Baroness Ritchie of Downpatrick: I do not disagree with you because, where I am coming from, we want no borders either in Ireland or in the Irish Sea. It is detrimental to our economy and political relations, given all the things that you have been saying. I am just going back to this issue about checks on goods. Checks on goods did exist between Britain and Northern Ireland prior to the protocol. Animals were checked at Larne harbour because of issues of animal health disease and Ireland being an all-island public health epidemiological unit, and to prevent foot and mouth. In that respect, would you accept that it is not an absolute principle that goods cannot be checked in the Irish Sea?
Doug Beattie: We all do know that, on that particular issue, Northern Ireland was a place apart and checks were done there, but this has now gone beyond that. That is what is upsetting people. I said at the very start that I did not vote for Brexit or want Brexit, but the people of the United Kingdom did vote for it. It was a democratic vote, and they did vote for it. Therefore, they would expect to get what they voted for. People in Northern Ireland feel that they did not and that that border in the Irish Sea, which was there for what you have just described, has increased and hardened.
In the same way, there is a border between Northern Ireland and Ireland, but it is soft. It is the same in the Irish Sea. It has hardened because of the extra checks that have been put in; that is the fundamental problem. The annoying thing is that we do not believe they need to be there because we think there are ways around it, and we have been proposing that since 2019.
Q79 The Chair: Can I just ask one final question? You talked a lot about the need to involve the Northern Irish Ministers, Executive and civil society in the management of the protocol. It is an issue that has cropped up quite a lot in this committee and is certainly something that concerns us. Could you say a little more about how you can achieve that?
Doug Beattie: I said it is about using the architecture of the Belfast/Good Friday agreement and the institutions we already have. We already have north-south bodies, so there are good linkages there, and InterTradeIreland is one of them, that allow us to have a view on what is happening and what the trends are. Likewise, a statutory committee—again, I am not suggesting this, but I am giving you an example—could have a shadow function to what you are doing, but in Northern Ireland, with our committees, looking at the very issues that you are looking at and saying, “This is going to have a detrimental effect” or “This is not going to be an issue”, in order to move it on. That would give people a say in what is happening in Northern Ireland.
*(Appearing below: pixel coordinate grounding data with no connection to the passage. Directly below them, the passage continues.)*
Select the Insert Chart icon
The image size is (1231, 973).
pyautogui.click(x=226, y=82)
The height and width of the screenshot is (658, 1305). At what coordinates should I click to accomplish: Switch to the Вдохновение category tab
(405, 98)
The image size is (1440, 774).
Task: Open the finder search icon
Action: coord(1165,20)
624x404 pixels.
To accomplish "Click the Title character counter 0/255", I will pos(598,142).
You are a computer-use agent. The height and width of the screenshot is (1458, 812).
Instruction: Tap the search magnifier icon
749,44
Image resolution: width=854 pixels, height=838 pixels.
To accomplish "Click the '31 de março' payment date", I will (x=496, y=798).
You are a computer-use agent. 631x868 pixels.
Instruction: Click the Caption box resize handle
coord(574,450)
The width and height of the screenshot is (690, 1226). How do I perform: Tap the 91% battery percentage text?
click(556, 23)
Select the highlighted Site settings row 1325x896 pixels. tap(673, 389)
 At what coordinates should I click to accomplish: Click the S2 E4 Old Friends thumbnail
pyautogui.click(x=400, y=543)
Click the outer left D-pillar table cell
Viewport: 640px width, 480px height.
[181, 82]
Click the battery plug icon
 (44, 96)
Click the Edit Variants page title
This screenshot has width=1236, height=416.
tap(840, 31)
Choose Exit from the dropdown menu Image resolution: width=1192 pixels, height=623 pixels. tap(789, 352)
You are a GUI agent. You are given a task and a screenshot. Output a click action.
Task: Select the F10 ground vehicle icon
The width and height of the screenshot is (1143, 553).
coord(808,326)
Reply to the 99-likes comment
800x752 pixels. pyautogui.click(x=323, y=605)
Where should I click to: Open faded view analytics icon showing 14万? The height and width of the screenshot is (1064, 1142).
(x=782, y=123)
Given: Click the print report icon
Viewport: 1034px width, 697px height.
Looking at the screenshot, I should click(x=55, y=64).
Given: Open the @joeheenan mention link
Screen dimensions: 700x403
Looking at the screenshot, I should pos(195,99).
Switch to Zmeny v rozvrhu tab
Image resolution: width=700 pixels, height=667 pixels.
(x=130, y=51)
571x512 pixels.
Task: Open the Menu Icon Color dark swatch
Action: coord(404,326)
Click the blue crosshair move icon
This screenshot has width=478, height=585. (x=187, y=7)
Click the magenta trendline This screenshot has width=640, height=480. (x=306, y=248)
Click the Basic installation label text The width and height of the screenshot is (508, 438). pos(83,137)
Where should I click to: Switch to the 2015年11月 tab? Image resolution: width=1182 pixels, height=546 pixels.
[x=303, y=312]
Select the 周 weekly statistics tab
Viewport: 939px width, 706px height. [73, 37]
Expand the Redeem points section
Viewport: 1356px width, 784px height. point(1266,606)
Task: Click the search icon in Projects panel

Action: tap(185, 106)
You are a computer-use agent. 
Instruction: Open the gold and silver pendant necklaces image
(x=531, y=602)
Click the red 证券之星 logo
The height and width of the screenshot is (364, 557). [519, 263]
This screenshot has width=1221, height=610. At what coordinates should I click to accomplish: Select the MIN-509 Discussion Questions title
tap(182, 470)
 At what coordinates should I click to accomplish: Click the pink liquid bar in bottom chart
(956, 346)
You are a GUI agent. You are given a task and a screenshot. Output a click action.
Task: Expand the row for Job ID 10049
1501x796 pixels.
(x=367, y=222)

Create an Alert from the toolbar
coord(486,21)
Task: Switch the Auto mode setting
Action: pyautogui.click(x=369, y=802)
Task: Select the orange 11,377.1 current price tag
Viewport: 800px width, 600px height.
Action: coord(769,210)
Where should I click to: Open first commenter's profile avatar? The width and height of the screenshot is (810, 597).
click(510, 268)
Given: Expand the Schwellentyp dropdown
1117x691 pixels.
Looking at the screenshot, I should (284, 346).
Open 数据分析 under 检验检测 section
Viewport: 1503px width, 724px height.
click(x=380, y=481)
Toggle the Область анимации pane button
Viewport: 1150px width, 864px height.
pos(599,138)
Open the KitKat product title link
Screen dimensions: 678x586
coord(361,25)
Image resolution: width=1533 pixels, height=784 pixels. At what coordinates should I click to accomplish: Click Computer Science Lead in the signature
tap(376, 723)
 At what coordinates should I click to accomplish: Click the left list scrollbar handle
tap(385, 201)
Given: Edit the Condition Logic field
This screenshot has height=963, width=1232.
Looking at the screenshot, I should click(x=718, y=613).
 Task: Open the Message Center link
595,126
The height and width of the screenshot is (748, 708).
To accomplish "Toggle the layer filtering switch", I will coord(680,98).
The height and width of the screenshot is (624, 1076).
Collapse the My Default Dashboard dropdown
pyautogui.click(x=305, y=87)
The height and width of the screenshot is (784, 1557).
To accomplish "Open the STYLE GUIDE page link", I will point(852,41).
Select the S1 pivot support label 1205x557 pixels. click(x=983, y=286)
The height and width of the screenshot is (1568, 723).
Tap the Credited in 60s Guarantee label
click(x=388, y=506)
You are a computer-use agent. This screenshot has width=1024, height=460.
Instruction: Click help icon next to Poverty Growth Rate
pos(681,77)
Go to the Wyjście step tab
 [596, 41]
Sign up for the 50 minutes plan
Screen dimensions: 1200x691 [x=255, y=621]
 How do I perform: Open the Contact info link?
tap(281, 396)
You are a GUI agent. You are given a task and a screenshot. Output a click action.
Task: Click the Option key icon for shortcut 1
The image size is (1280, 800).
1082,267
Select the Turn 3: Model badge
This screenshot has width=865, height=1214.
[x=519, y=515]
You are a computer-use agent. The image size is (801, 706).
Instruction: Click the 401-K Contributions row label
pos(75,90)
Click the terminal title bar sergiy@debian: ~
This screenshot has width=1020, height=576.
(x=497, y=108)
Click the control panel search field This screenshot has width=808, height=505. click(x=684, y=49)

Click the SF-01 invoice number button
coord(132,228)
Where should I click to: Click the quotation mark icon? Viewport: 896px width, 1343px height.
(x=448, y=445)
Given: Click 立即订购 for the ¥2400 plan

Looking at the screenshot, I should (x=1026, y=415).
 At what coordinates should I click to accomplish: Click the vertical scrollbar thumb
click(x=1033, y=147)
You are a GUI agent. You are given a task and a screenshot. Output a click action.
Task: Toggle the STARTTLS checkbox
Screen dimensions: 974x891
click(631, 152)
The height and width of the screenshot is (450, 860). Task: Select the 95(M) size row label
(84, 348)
We still need to get back to where people in Northern Ireland are treated the same as the rest of the United Kingdom. There is no way round that. That is what we have to do. Therefore, the treaty or protocol that we have has to be light touch because we are a constituent part of the United Kingdom and should be treated as such. That is very important, certainly to me as a unionist.
Bear in mind I am not just a Northern Ireland unionist or an Ulster unionist. I am a United Kingdom unionist, having lived in England, Scotland, Wales and Northern Ireland and having served my country in all those constituent parts. I would be upset if something like this was happening to Wales, Scotland or England because I am a unionist. Incidentally, Wales feels the effects of the protocol as well without having too much of a say in what is going on. There are a number of things we could do.
The Chair: Thank you very much indeed for appearing before us today. It has been extremely helpful, Mr Beattie. We are extremely grateful to you.